_TRY IT_:
From the line containing "Instruction: Click the 订单管理 green icon" through the last line of the entries below, transcribe each line exactly, excluding any picture.

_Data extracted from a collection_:
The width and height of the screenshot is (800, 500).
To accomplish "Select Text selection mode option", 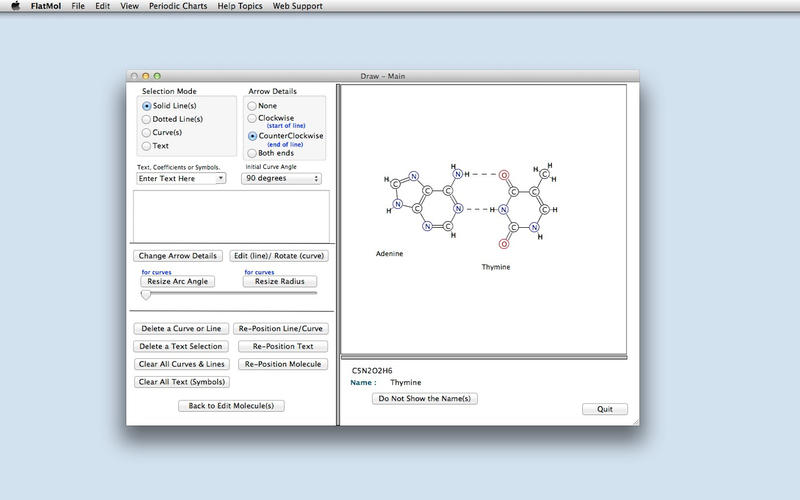I will (147, 146).
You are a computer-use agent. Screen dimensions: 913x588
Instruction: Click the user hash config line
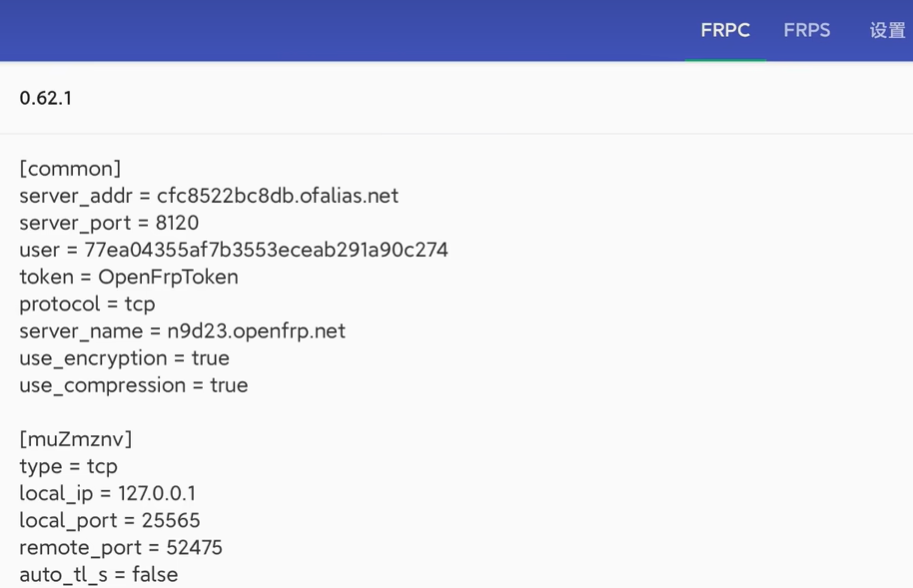[234, 250]
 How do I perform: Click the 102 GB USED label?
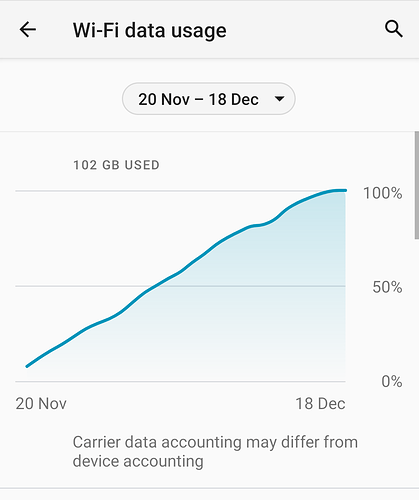point(116,165)
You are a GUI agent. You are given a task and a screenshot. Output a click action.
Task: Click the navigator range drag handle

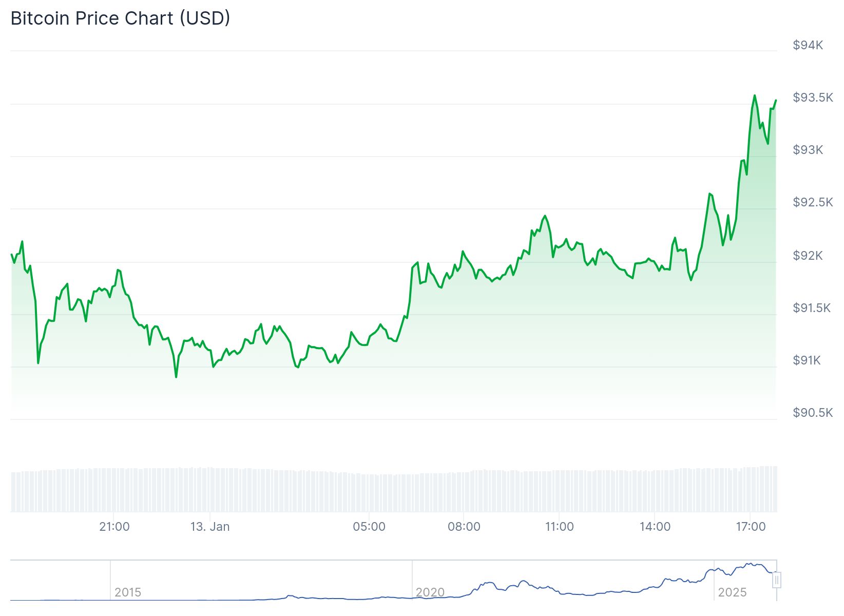pos(777,581)
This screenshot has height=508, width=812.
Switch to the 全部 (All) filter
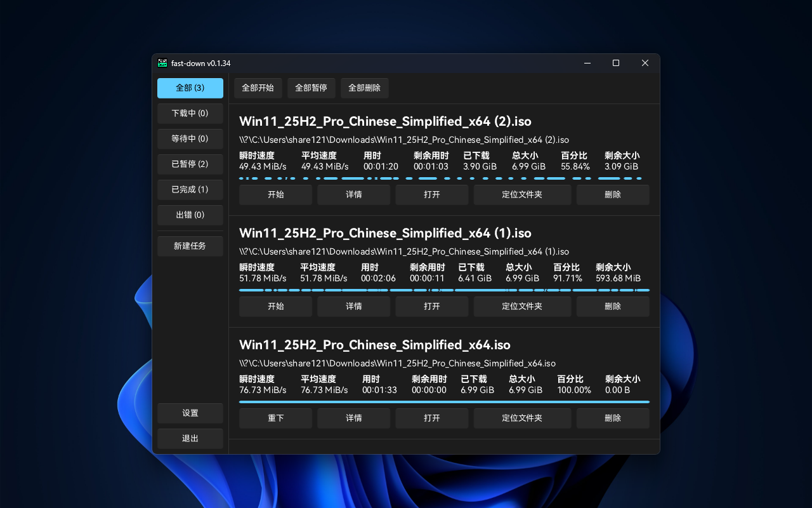[x=190, y=88]
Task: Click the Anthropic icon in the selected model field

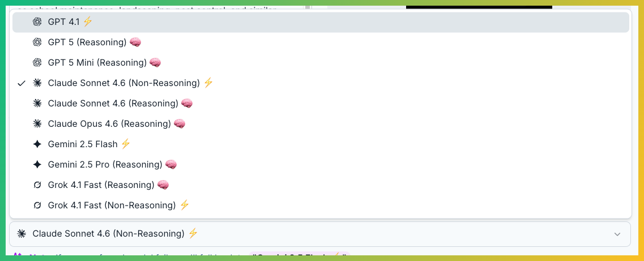Action: pyautogui.click(x=22, y=234)
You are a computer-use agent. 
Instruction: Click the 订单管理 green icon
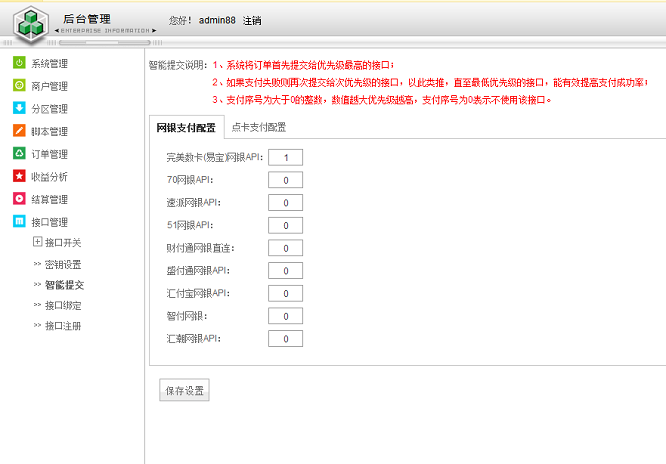coord(19,154)
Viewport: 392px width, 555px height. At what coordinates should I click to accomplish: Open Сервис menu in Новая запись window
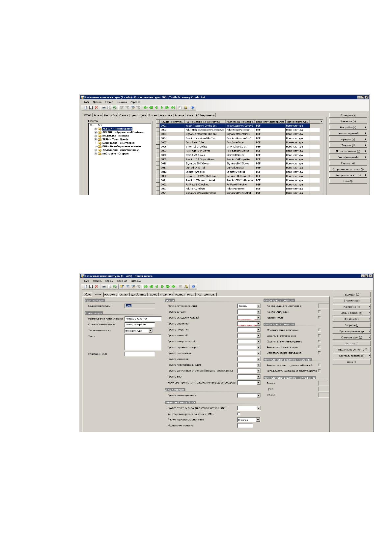pos(109,281)
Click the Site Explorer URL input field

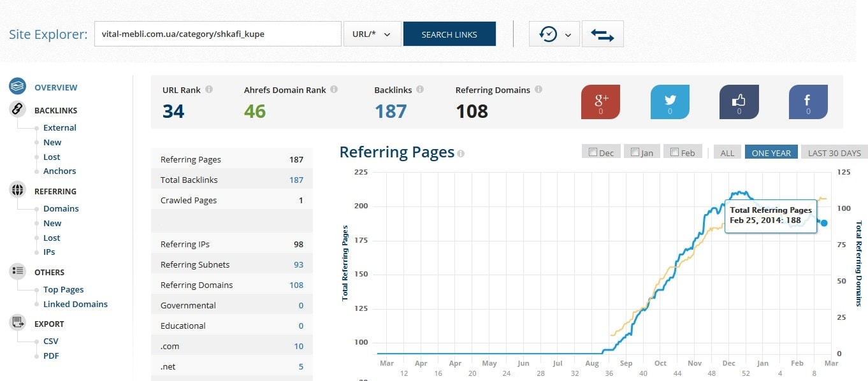[217, 34]
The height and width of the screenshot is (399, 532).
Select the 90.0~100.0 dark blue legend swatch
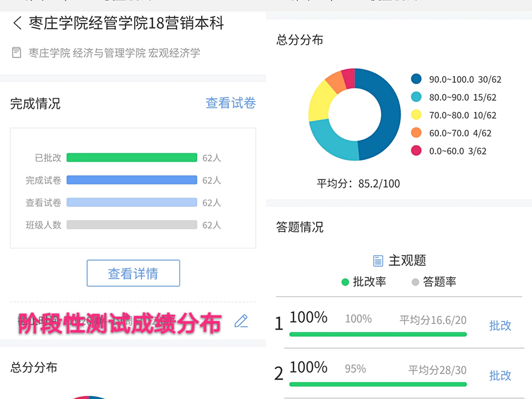coord(416,79)
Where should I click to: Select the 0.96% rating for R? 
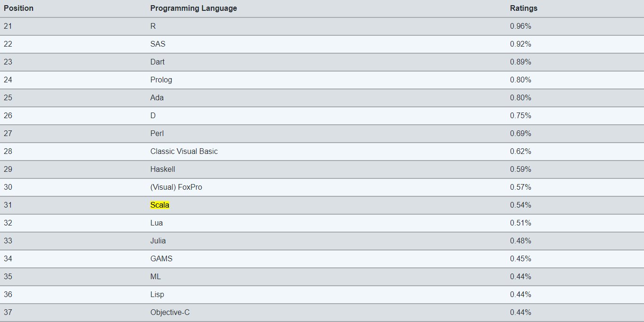(520, 26)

_WRITTEN REPLY_:
Instruction: Click the 订单管理 green icon
coord(19,154)
Viewport: 392px width, 555px height. At what coordinates should I click to accomplish: Open Сервис menu in Новая запись window
pos(109,281)
Click the Site Explorer URL input field

[217, 34]
The height and width of the screenshot is (399, 532).
Select the 90.0~100.0 dark blue legend swatch
coord(416,79)
Where should I click to: Select the 0.96% rating for R? 
(520, 26)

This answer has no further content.